#### [Exercise directions]
Could you reproduce every line of the items below word for word, omitting the pictures?

#### [Data extract]

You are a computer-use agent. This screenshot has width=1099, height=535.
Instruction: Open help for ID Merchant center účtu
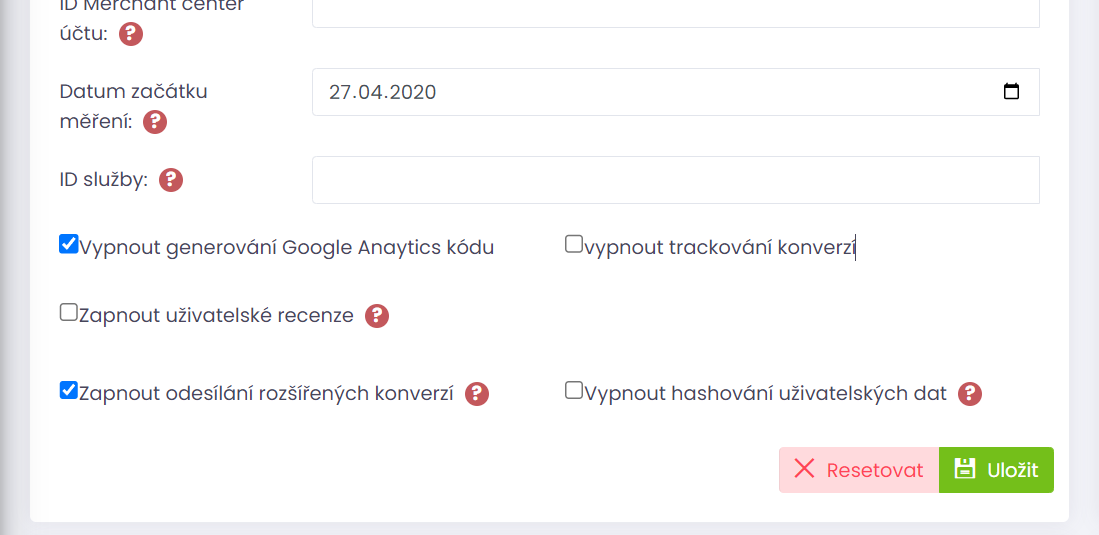pos(130,34)
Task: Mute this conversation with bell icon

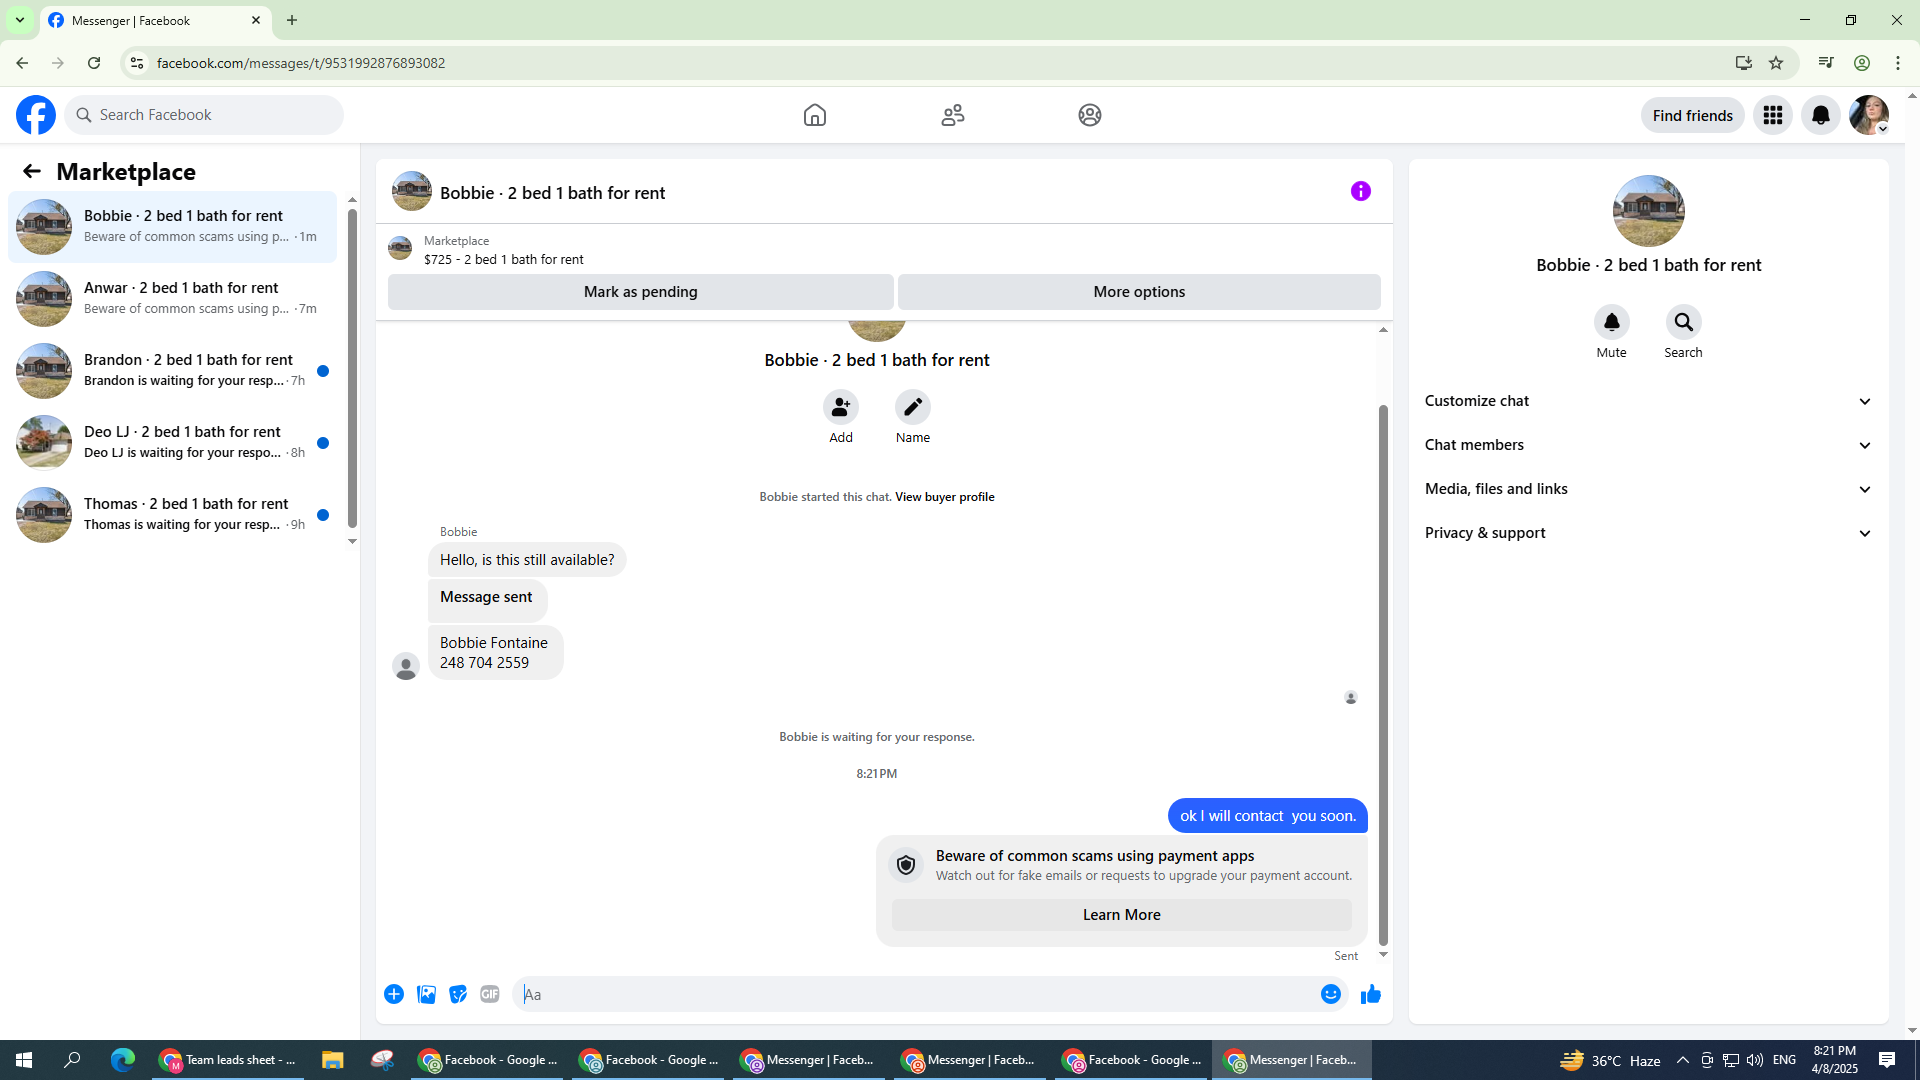Action: pos(1611,322)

#### [Solution to the exercise]
You are a computer-use agent. This screenshot has width=1099, height=535.
Instruction: Open help for ID Merchant center účtu
pos(130,34)
Task: Mute this conversation with bell icon

Action: pos(1611,322)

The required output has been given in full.